Along with that should come a series of tax cuts, spending
reductions, and repurposing of appropriations. The cuts could soften the economic
blow to the state, paid for by the reductions, with further monies from that redirected
to shore up the depleted unemployment insurance trust fund and assist local governments
in compensating for lost tax revenues caused by the imposed economic slowdown. Beyond
across-the-board belt tightening, scaling
back or eliminating just a trio of wasteful programs – Medicaid expansion,
the Motion Picture Investor Tax Credit, and the Earned Income Tax Credit –
could save hundreds of millions of dollars remaining in this fiscal year.
Again, Edwards, whose agenda seeks to keep state
government as large as possible, won’t acquiesce to this. His strategy is to
lead with an absence of leadership – praying that national Democrats in six
weeks win elections to control all majoritarian institutions who then will
launch a spending orgy to bail out profligate states causing long-term
detrimental economic effects – and won’t accept cuts anywhere willingly.
That contrasts with a number of other states, who
have started budget-cutting measures already.
That also stands in great contrast to Democrat
former Gov.
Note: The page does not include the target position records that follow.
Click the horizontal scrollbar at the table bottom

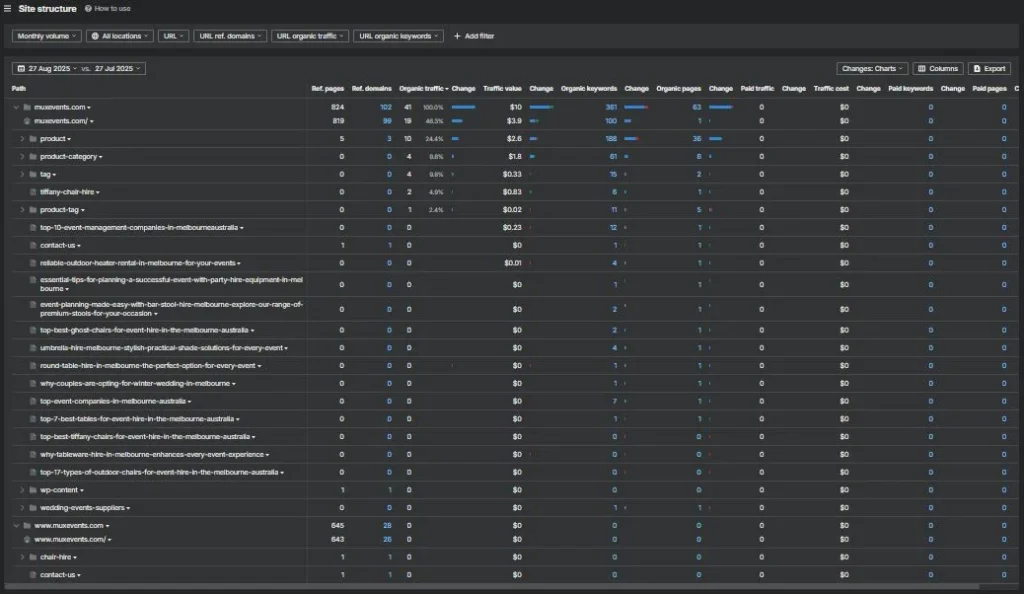coord(491,586)
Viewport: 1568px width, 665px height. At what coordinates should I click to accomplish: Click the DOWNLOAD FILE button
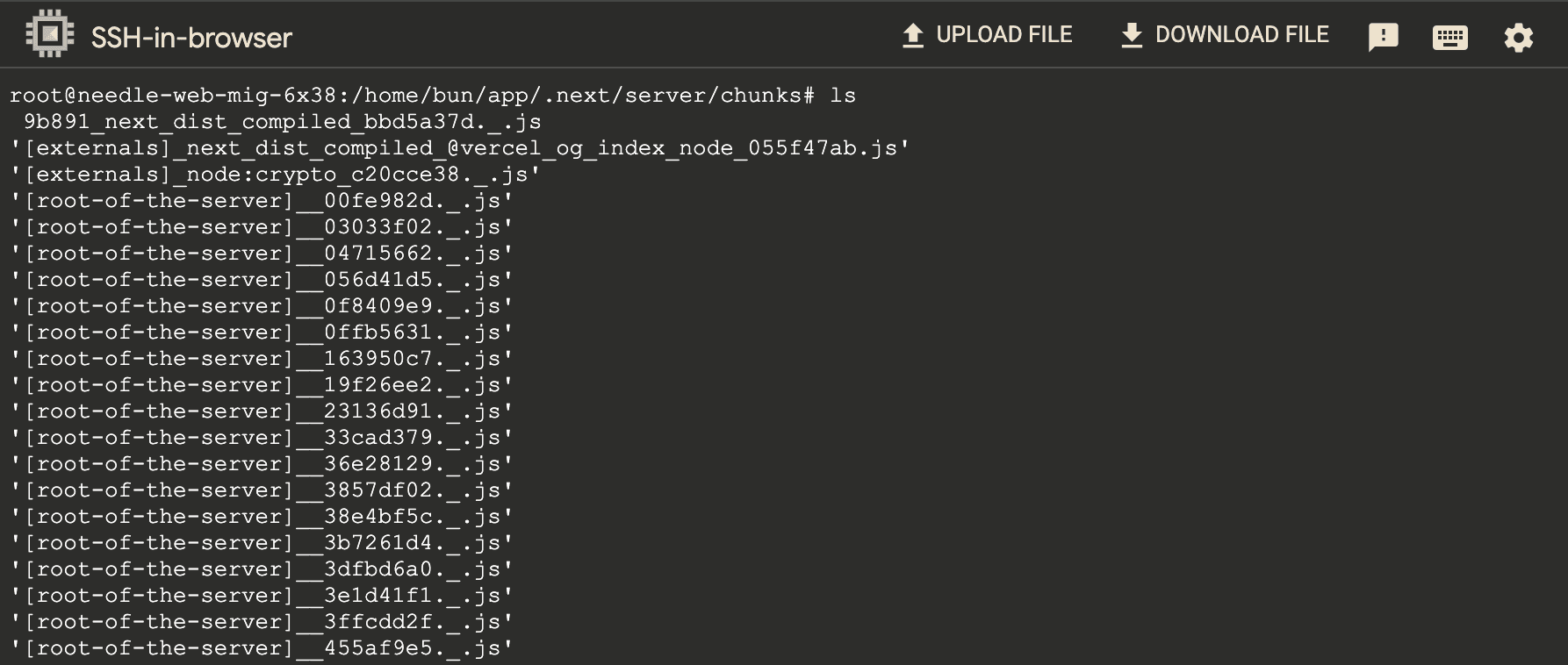pyautogui.click(x=1225, y=36)
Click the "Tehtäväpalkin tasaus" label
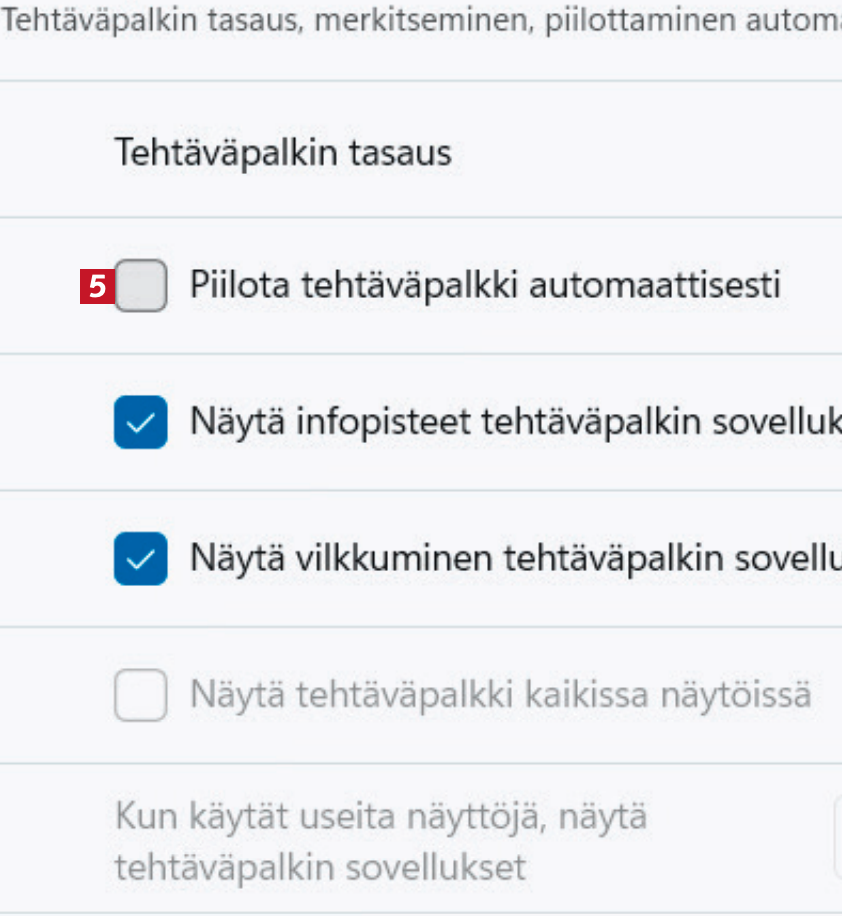842x916 pixels. point(283,153)
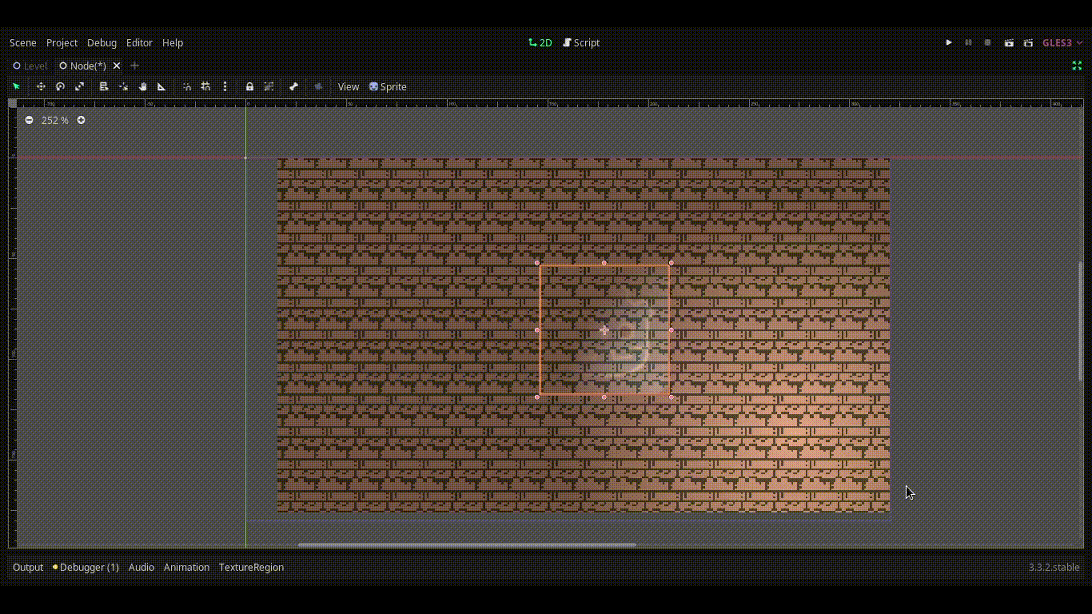Screen dimensions: 1092x614
Task: Activate the Pan mode hand tool
Action: pyautogui.click(x=143, y=87)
Kathleen
Blanco, who called
a special session two months after the hurricane disasters of 2005 and another
three months later to deal with looming fiscal issues. Before and during these
she voluntarily began cutting back on state spending, cooperating with
legislators utilizing executive
orders so that they
didn’t have to file bills (except when dealing with the Minimum Foundation
Program or transfers from the Budget Stabilization Fund) implementing such changes.
The Edwards Administration will insist that no budgetary
problems for this fiscal year currently exist, and by extension no need for
a special session. Of course, almost
$600 million in federal funding due to run out halfway through the fiscal year
boosts revenues at present and its view discounts an unemployment trust fund
deficit likely in the hundreds of millions of dollars the payback for which would
be reflected beginning next fiscal year, plus ignores the estimated $714
million shortfall local governments face for this fiscal year.
Republicans will have to be clever either to force
Edwards’ hands with the cuts and redirections or to capture at least a couple
of House Democrats and/or no party legislators to make veto attempts futile. One
potential weapon to overcome intransigence is setting a date for constitutional
amendments that Edwards can’t block that emanate from the session.
Perhaps most notably in a larger political sense,
the call signifies how the GOP legislative majority regards Edwards as an
obstacle to solving state problems. By the time the session ends, they hope he
will have become reduced further to an inconvenient speed bump to overcome.